## TASK DETAILS:
Among the entries below, find the lines with the word "each" and copy them.

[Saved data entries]
----
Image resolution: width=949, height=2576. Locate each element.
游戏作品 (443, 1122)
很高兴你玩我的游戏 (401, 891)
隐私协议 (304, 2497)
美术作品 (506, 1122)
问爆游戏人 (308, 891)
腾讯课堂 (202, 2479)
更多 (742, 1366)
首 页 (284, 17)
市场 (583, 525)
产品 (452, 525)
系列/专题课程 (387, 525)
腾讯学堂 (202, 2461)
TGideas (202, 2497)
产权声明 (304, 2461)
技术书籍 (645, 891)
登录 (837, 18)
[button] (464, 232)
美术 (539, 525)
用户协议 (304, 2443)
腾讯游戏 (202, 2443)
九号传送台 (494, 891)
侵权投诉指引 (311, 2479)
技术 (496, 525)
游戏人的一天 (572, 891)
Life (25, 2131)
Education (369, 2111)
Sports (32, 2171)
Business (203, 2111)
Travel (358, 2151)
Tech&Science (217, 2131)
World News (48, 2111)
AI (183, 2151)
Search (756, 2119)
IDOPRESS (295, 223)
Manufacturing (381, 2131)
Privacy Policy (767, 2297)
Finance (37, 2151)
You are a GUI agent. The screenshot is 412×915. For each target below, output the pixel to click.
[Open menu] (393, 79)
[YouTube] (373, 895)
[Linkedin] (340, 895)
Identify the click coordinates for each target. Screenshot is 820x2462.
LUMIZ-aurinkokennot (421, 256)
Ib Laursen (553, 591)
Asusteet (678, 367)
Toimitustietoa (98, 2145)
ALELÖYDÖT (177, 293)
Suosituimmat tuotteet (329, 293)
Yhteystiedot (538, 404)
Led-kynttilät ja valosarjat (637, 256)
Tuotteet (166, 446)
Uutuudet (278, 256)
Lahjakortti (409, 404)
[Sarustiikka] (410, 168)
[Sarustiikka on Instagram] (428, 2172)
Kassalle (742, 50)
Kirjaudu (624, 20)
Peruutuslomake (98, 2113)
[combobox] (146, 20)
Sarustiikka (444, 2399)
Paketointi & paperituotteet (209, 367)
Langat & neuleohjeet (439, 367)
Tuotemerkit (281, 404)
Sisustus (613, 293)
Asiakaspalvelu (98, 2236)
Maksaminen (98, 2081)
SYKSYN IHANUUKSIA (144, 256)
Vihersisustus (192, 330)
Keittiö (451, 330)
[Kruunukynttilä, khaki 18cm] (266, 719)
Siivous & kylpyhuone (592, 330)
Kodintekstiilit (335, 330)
----
## EXERCISE SOLUTION:
Image resolution: width=949, height=2576. Locate each element.
You are a GUI agent. The screenshot is 412×915. For each target below, output the pixel to click.
Identify the click coordinates for each target. Screenshot is 820x2462.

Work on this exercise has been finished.